Start of Provided data
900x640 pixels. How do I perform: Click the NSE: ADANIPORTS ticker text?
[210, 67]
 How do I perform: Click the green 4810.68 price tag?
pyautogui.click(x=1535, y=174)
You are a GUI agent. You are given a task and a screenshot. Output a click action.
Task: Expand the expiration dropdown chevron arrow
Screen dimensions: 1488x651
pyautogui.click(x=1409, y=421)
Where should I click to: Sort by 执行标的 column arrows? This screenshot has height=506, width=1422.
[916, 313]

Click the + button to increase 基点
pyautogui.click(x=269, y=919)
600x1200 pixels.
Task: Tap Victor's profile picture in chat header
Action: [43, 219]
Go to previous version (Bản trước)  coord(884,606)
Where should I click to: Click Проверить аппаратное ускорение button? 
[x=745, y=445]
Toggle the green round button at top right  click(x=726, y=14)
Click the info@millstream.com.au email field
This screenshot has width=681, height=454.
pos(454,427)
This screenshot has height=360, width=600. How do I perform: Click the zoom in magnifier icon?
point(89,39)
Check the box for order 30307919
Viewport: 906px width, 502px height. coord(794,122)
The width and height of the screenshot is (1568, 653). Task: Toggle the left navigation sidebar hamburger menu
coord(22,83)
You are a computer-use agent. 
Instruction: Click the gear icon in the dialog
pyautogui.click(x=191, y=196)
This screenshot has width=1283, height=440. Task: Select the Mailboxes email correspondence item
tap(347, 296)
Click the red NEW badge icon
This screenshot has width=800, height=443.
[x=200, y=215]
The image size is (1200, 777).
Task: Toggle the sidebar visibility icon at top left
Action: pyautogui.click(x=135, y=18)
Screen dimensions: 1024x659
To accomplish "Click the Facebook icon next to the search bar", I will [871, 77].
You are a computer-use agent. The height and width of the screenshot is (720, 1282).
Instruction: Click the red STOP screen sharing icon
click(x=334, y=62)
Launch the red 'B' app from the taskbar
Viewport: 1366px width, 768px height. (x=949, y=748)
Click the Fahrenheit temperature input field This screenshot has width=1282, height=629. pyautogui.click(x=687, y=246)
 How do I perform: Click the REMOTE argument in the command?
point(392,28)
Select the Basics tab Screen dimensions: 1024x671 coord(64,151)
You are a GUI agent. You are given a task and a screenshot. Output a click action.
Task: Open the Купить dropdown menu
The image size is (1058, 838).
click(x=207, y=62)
End of Provided data
Each line of the data that has the string "agent" should be returned.

Reply
You are a GUI agent. You are given a task and a screenshot. Output a click action.
You are a computer-use agent. 
You are a computer-use agent. The height and width of the screenshot is (720, 1282).
You are a GUI agent. You are given a task and a screenshot. Output a click action.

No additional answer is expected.